But first, most people know the African National Congress, or the ANC, as the party of Nelson Mandela, who came to power in South Africa's first all-race democratic election in 1994. But its history goes back much further than that. It was actually formed 100 years ago and is considered Africa's oldest liberation movement.
Once labeled a terrorist organization by South Africa's white minority-ruled apartheid government, the ANC has been credited with transforming a nation where just two decades ago, blacks were herded into separate territories and denied access to the country's riches, everything from beaches to schools to jobs to restaurants.
More recently, however, the ANC's legacy has been tarnished by scandals involving allegations of corruption and personal inappropriate behavior, as well, charges of failing to address the country's needs now.
We wanted to talk about all of this, so we've called upon Crystal Orderson.

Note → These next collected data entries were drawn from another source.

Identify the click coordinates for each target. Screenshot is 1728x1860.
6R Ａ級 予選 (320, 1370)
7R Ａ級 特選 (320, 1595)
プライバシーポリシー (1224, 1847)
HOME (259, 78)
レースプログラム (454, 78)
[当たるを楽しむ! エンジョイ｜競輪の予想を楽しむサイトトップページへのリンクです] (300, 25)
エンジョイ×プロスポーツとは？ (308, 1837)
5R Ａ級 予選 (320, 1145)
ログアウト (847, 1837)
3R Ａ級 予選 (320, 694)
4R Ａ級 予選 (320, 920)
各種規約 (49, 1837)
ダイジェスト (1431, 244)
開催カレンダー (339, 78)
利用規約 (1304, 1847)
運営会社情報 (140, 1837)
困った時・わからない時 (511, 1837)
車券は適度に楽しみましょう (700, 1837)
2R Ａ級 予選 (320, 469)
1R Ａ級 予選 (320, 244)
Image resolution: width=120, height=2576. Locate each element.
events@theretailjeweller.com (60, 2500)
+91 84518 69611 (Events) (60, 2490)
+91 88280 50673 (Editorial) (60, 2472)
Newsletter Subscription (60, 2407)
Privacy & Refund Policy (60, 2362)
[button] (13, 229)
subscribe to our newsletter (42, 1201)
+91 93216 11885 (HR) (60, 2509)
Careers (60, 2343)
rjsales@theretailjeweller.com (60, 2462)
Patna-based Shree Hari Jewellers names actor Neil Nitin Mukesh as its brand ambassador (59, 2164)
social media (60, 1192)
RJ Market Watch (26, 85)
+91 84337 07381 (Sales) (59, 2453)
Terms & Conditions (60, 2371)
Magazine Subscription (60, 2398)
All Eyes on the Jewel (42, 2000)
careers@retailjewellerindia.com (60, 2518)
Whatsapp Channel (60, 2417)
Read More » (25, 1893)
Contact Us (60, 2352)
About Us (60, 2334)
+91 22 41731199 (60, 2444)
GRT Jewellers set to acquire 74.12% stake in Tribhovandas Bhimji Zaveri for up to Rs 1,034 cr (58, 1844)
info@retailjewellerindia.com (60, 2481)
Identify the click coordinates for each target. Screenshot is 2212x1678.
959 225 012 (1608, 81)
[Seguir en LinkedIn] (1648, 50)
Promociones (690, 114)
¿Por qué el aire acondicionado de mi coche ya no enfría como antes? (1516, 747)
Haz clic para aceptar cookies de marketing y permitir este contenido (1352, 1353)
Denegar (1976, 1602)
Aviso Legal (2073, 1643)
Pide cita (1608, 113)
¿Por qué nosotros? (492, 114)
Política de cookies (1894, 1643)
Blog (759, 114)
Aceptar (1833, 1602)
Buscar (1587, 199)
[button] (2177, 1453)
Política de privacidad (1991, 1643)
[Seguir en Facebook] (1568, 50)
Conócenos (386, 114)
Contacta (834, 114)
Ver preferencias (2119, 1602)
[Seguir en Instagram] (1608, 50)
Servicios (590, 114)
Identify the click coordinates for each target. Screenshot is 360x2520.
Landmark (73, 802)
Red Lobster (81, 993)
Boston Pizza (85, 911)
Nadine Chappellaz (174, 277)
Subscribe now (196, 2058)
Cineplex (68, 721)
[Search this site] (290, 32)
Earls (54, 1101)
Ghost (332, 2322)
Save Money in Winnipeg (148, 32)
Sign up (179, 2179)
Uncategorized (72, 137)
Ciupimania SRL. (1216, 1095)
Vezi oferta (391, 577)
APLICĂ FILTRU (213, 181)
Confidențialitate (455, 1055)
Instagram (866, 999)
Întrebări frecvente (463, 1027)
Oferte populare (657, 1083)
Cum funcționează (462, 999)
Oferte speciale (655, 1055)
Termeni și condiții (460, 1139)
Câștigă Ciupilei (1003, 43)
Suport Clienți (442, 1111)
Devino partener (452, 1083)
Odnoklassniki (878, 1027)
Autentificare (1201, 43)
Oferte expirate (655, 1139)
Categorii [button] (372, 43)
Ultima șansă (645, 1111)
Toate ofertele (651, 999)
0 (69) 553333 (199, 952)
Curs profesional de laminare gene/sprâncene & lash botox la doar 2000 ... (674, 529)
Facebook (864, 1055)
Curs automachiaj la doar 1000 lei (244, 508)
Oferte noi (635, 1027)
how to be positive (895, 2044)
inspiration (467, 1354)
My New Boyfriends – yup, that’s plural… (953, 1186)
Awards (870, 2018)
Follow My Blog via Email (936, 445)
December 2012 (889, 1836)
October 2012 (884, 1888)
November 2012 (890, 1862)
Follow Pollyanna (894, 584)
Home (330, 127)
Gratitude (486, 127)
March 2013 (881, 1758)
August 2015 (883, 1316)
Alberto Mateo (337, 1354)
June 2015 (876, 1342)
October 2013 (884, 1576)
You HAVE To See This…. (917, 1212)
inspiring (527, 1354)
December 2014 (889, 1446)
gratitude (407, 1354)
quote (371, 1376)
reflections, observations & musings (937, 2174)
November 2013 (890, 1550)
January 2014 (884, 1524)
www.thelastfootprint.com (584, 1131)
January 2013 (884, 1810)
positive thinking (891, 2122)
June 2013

She is a senior correspondent for SABC News. That's the South African Broadcasting Corporation.
Crystal, thank you so much for joining us and Happy New Year to you.
CRYSTAL ORDERSON: Thanks for having me, Michel.
MARTIN: And as I said, that Nelson Mandela is the first person, probably in this country, who comes to mind when people think of the ANC, but could you just briefly tell us a little bit about the origins of the party?
ORDERSON: The African National Congress was founded on January 8, 1912 as the South African Native National Congress and was formed by a group of African chiefs and intellectuals that felt politically excluded by the white minority-ruled government. And, actually, it's some African American intellectuals that influenced some of these South African intellectuals that they came to give (unintelligible) we actually want to have a party that's going to promote unity and cooperation, but also talk about the socio-economic conditions that African people are living in.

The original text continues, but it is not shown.